| What you will do |
With pictures removed, the data below should be returned exactly.

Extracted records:
________________________________________

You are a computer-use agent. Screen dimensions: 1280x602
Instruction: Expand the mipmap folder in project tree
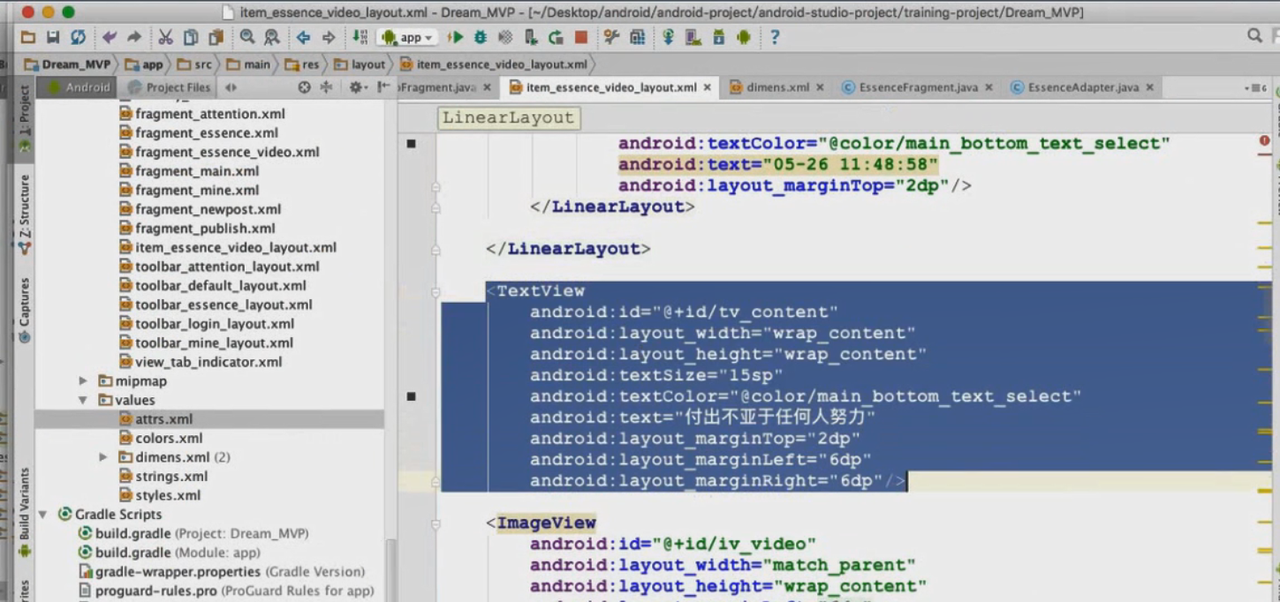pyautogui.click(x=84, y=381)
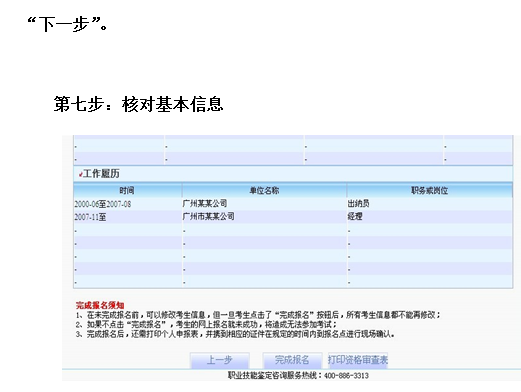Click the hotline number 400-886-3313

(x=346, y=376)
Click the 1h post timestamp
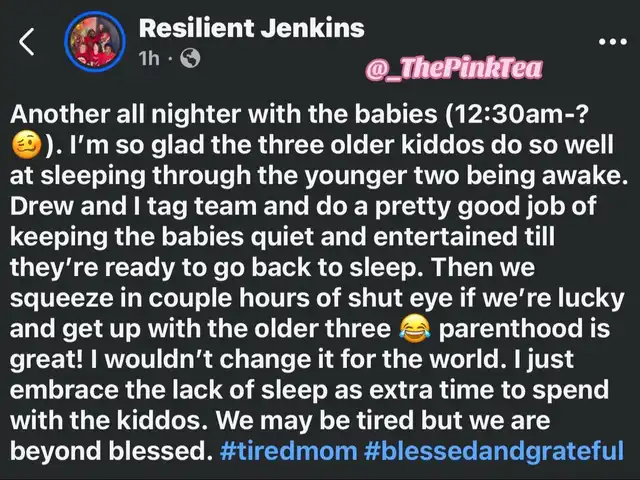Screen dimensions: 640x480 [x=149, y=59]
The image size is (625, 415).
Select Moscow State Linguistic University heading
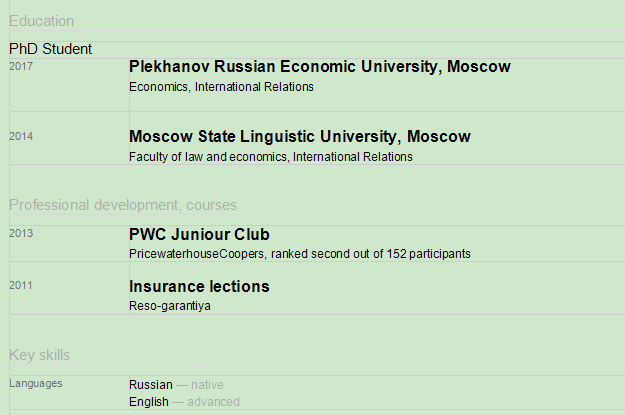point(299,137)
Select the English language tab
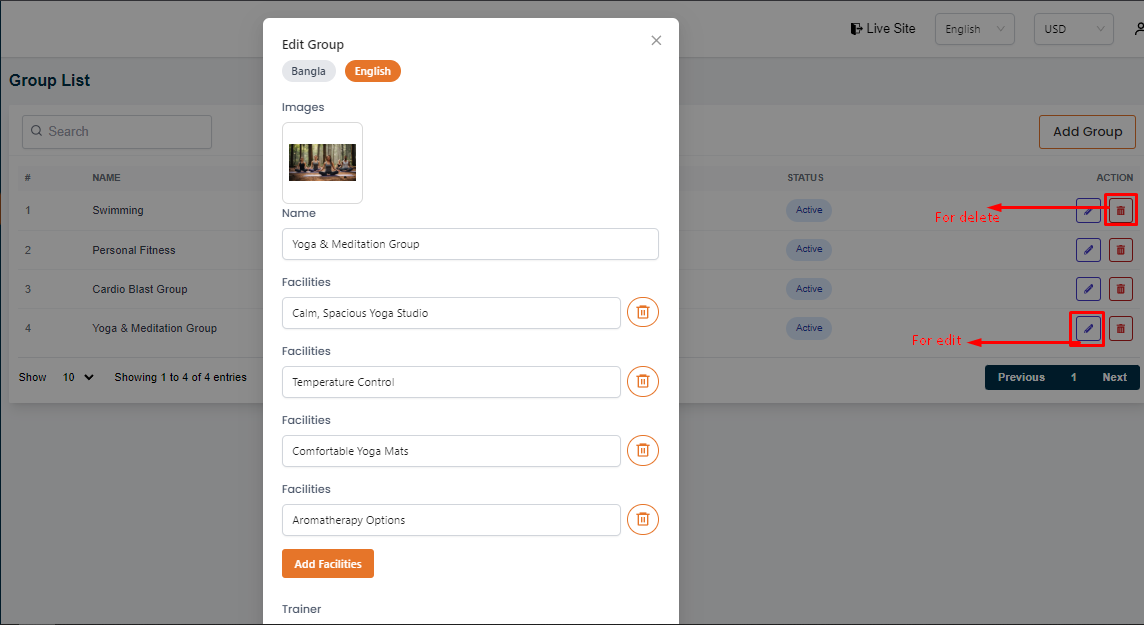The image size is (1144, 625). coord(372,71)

________________________________________

| Written answer |
You are a computer-use agent. Screen dimensions: 1280x602
Instruction: Expand the mipmap folder in project tree
pyautogui.click(x=84, y=381)
Click the hotline number 400-886-3313

(x=346, y=376)
Click the 1h post timestamp
Screen dimensions: 640x480 [x=149, y=59]
The image size is (625, 415).
Select Moscow State Linguistic University heading
point(299,137)
Select the English language tab
The image size is (1144, 625). coord(372,71)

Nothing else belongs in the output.